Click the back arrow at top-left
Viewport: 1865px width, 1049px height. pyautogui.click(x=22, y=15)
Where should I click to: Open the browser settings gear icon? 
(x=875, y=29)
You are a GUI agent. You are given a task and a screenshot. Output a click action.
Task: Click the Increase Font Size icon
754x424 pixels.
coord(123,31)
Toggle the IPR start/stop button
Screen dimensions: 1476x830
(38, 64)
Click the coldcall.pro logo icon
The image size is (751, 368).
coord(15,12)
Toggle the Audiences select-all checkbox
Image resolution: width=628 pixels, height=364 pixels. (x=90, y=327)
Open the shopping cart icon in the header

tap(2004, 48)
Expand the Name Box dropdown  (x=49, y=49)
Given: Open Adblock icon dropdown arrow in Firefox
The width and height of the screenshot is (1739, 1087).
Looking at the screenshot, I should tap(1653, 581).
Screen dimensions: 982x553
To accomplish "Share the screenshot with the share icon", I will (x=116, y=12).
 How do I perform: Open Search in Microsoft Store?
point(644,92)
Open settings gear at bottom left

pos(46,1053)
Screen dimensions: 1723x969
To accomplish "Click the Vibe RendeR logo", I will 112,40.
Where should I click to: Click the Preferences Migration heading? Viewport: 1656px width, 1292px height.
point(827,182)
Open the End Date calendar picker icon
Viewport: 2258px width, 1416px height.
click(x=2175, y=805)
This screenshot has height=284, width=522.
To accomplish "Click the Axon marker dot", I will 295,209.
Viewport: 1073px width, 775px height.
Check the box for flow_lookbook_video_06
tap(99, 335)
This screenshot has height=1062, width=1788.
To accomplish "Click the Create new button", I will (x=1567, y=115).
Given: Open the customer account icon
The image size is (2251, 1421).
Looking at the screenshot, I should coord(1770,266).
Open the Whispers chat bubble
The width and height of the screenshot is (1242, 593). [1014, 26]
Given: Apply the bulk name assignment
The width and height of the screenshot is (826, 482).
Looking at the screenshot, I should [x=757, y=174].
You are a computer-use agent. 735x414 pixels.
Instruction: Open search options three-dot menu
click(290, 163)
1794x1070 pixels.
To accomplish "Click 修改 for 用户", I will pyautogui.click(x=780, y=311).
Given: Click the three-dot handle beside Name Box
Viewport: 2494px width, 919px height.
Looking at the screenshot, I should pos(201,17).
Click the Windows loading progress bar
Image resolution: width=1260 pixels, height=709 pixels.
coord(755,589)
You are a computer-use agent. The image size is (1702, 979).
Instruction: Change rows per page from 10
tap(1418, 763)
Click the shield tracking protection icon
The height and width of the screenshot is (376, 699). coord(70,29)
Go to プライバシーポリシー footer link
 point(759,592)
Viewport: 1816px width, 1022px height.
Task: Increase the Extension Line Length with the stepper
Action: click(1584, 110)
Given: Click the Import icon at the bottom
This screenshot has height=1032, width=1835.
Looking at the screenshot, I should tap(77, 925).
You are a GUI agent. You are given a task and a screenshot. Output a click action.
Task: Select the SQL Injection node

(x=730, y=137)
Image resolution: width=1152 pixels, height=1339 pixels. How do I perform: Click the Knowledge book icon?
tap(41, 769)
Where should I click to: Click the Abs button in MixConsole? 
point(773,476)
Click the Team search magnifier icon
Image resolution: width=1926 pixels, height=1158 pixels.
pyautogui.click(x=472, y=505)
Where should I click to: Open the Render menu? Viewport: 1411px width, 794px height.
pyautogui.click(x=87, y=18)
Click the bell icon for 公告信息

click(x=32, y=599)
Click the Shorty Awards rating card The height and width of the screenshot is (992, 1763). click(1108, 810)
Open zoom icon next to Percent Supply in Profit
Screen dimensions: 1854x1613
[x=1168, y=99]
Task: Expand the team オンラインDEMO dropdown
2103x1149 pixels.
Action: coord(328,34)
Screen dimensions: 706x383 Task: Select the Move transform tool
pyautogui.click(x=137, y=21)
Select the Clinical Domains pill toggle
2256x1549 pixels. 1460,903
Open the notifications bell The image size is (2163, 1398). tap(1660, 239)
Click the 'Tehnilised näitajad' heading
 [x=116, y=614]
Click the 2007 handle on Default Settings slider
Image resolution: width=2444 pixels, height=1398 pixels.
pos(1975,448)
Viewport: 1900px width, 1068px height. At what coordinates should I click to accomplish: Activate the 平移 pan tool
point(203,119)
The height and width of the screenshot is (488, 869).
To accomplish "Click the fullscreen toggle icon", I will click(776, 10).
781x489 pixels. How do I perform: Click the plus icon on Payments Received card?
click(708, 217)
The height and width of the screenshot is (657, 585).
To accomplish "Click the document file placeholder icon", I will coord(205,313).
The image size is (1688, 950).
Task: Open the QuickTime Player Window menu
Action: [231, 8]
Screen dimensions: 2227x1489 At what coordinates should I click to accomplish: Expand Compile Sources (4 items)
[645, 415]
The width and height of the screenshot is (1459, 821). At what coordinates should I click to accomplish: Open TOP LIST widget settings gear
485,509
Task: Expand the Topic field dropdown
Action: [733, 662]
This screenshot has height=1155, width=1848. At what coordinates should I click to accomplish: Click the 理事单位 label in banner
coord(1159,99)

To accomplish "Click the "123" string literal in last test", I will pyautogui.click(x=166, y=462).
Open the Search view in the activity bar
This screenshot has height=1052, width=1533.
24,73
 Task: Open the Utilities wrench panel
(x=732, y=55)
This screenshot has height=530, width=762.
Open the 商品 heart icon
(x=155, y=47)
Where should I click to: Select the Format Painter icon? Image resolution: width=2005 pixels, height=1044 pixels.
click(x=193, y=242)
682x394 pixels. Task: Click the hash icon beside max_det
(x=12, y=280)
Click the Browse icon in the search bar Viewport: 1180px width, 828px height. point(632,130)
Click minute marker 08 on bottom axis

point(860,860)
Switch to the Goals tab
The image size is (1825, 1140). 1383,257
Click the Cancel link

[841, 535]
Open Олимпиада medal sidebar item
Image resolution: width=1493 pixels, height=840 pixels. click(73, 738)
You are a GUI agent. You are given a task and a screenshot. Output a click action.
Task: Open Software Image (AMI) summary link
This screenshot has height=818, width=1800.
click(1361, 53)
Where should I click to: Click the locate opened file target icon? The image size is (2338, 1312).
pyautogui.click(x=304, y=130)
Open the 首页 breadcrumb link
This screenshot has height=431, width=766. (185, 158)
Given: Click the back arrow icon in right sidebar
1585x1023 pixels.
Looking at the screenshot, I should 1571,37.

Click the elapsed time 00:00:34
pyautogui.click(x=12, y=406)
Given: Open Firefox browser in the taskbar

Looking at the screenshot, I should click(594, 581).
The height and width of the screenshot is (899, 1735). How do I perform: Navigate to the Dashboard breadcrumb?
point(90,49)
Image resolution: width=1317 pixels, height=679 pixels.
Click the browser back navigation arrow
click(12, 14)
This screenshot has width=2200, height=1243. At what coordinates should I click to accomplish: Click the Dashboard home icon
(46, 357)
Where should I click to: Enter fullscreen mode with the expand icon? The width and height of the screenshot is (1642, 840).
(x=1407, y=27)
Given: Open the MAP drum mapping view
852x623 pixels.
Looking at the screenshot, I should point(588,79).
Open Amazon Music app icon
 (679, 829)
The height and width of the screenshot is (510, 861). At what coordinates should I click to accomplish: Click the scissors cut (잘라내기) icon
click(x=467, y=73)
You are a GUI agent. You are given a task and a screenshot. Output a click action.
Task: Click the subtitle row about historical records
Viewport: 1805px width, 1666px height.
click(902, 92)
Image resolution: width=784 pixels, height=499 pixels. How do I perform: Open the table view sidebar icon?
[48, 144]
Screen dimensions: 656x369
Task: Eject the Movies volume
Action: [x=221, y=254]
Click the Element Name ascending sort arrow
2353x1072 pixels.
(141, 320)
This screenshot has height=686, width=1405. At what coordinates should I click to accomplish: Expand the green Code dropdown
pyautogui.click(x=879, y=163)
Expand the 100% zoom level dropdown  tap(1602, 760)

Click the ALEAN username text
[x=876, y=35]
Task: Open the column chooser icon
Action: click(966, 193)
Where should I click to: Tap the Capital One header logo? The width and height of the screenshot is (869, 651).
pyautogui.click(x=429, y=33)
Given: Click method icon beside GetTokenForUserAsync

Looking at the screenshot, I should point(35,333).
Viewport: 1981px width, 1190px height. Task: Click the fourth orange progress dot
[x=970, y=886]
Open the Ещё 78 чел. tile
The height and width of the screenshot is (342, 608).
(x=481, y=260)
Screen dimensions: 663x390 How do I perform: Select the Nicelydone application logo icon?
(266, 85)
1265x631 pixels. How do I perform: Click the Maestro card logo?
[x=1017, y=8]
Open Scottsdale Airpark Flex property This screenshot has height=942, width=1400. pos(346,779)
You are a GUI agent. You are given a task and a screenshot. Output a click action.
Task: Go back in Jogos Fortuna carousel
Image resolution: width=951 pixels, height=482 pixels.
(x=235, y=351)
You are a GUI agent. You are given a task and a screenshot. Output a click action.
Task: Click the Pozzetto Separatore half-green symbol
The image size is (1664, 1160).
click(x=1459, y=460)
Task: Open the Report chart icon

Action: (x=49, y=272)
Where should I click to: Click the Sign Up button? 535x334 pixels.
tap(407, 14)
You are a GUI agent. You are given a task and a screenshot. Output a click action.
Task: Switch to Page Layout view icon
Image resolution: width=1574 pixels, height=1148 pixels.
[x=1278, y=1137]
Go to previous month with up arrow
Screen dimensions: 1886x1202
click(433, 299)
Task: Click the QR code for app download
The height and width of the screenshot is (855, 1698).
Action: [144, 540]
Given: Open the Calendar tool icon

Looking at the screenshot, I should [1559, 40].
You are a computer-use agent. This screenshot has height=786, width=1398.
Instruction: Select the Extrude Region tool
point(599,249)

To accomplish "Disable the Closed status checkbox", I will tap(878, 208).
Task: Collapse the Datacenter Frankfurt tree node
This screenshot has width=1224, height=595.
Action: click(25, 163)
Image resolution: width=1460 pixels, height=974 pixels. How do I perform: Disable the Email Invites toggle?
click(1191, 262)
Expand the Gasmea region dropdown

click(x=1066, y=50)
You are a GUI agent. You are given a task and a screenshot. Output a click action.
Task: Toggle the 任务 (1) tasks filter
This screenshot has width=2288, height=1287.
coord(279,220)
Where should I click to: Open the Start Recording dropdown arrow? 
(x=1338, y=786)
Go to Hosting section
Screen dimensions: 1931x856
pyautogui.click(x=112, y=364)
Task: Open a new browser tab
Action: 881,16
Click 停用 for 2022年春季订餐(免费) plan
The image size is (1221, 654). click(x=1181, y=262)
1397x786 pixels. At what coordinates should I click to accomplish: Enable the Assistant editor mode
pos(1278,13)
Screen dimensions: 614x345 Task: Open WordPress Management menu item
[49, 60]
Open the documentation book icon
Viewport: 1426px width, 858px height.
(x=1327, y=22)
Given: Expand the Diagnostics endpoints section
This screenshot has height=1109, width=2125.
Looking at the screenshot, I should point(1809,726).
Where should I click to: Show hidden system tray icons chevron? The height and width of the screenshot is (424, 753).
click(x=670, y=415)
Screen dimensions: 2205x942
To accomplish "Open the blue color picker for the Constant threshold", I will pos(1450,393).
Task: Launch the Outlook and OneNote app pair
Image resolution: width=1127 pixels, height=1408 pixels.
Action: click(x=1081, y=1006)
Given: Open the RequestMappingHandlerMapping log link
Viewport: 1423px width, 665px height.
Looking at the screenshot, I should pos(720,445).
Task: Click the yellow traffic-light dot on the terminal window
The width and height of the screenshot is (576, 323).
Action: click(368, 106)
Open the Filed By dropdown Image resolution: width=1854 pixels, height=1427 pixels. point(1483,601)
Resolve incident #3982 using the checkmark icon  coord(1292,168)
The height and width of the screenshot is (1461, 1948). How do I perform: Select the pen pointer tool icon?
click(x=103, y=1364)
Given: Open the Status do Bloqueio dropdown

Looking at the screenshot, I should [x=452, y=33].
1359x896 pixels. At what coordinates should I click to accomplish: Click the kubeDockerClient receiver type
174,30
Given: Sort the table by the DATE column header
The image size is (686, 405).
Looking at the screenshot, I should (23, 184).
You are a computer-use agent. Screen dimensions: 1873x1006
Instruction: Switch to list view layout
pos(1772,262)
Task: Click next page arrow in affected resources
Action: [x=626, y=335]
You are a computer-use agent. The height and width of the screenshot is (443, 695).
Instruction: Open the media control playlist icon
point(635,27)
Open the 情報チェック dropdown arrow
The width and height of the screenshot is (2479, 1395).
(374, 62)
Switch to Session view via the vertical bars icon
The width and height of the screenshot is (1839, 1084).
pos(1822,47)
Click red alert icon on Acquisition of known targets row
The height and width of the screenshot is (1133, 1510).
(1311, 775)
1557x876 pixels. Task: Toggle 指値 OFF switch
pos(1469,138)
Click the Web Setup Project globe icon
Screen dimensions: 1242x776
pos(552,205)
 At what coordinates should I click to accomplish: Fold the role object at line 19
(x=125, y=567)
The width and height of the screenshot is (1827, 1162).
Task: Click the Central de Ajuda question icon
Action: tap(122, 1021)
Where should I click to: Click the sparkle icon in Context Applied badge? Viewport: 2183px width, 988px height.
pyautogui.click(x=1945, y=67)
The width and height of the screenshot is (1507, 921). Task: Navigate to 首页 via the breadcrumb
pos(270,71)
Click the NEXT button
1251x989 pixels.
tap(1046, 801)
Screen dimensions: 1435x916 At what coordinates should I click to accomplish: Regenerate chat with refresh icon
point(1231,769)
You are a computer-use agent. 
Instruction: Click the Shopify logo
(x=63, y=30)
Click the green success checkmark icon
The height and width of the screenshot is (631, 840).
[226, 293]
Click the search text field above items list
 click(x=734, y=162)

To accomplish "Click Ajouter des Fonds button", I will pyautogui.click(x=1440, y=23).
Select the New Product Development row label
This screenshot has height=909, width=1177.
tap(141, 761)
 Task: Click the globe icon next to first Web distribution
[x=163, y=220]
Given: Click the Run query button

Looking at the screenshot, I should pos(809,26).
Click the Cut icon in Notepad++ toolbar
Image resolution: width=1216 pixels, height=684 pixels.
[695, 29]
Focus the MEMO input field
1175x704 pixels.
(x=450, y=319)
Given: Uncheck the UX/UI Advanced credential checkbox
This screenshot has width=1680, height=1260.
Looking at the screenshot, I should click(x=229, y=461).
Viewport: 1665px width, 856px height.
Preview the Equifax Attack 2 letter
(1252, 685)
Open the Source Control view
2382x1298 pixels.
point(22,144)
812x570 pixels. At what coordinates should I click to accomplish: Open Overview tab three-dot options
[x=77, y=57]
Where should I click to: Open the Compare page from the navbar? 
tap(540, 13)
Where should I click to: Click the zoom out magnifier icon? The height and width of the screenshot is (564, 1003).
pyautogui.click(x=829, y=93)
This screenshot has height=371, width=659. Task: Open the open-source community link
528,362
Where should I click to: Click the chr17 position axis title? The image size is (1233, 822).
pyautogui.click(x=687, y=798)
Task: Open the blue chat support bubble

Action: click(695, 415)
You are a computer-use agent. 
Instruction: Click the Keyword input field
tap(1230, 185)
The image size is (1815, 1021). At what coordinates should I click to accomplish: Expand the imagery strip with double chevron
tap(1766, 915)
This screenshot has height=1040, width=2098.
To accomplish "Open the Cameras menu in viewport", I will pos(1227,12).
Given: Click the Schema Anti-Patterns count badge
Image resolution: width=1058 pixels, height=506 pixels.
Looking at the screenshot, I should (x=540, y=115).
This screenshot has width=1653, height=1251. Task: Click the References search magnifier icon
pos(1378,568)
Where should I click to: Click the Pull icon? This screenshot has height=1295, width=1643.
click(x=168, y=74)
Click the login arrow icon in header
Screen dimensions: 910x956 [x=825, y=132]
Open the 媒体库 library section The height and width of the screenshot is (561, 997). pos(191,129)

------------------------

THE PROBLEM: With the first line being the one containing "Open the Whispers chat bubble" and the last line the one containing "Given: Click the Import icon at the bottom", transcribe exactly the lines above that fall in that range.

EXERCISE RESPONSE:
Open the Whispers chat bubble
The width and height of the screenshot is (1242, 593). [1014, 26]
Given: Apply the bulk name assignment
The width and height of the screenshot is (826, 482).
Looking at the screenshot, I should [x=757, y=174].
You are a computer-use agent. 735x414 pixels.
Instruction: Open search options three-dot menu
click(290, 163)
1794x1070 pixels.
To accomplish "Click 修改 for 用户", I will pyautogui.click(x=780, y=311).
Given: Click the three-dot handle beside Name Box
Viewport: 2494px width, 919px height.
Looking at the screenshot, I should pos(201,17).
Click the Windows loading progress bar
Image resolution: width=1260 pixels, height=709 pixels.
coord(755,589)
You are a computer-use agent. The image size is (1702, 979).
Instruction: Change rows per page from 10
tap(1418, 763)
Click the shield tracking protection icon
The height and width of the screenshot is (376, 699). coord(70,29)
Go to プライバシーポリシー footer link
 point(759,592)
Viewport: 1816px width, 1022px height.
Task: Increase the Extension Line Length with the stepper
Action: click(1584, 110)
Given: Click the Import icon at the bottom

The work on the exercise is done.